Note: one exception to this is when bespoke data linkage is requested by a clinical care team in order to carry out audit or research projects in their service. In these cases, evidence will need to be provided as part of the application, such as a letter from HRA or the clinical lead."
Some time, perhaps in a future post (!), I'm eager to hear Cory's advice on the dilemma over research use of "anonymous" health records. I couldn't discern his bottom line from this post (it may be a work in progress).
Here are a couple stark options (but I know I'm missing the clever in between compromises).
Option #1. Disallow research use of health records even in anonymous form. Cory argues that the technology for making the records anonymous is flawed. We could simply say, "research and knowledge cannot move forward in this direction, however valuable, because of the confidentiality concerns." This option seems contrary to Cory's usual view of things.
Option #2. Improve the technology for making records anonymous and then move forward with allowing research access. In a sense, research with successfully anonymous records is similar in spirit to research with aggregated data, which nobody doubts is a good thing. I could not tell if Cory really is optimistic that, with more elbow grease, a good system for anonymyzing data is possible.

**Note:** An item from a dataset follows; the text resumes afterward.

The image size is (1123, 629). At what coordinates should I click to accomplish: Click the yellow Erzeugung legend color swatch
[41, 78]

Does this include Scotland? Although we are ( for the moment ) part of the UK the info I found on this refers to NHS England.

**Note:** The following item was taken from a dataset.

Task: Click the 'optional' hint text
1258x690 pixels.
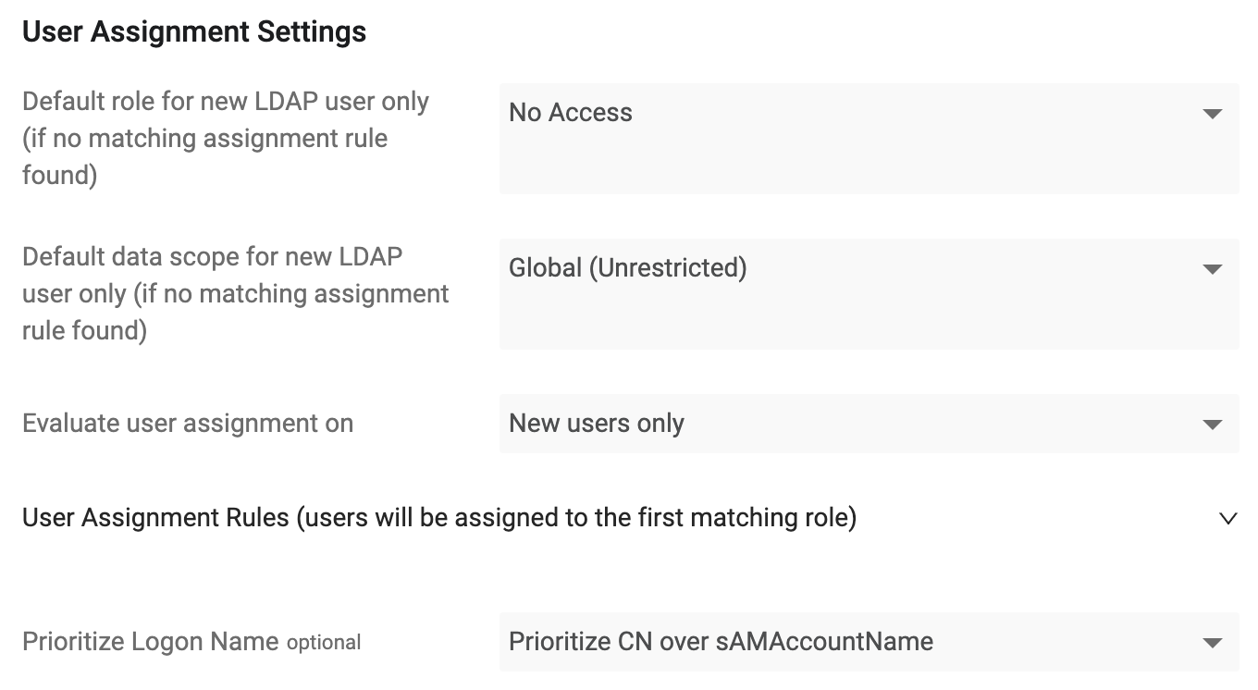Action: [x=324, y=643]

No this is only relevant to England! NHS Scotland and NHS Wales are separate entities with different legislation.
Another option would be for the records to never leave NHS. Companies that want to do research with the medical dataset would submit their queries to NHS who would return the results. This wouldn't be nearly as convenient as having the dataset onsite to tinker with but would allow for a much great protection of personal information without removing the great opportunity that comes from such a rich dataset existing.
Here in the States we're watching the episodes in Downton Abbey where the modern managerial class shows up and starts bossing the aristocrats around. I guess Julian Fellows' apologia for the ancien regime is redundant with the NHS making his point like that.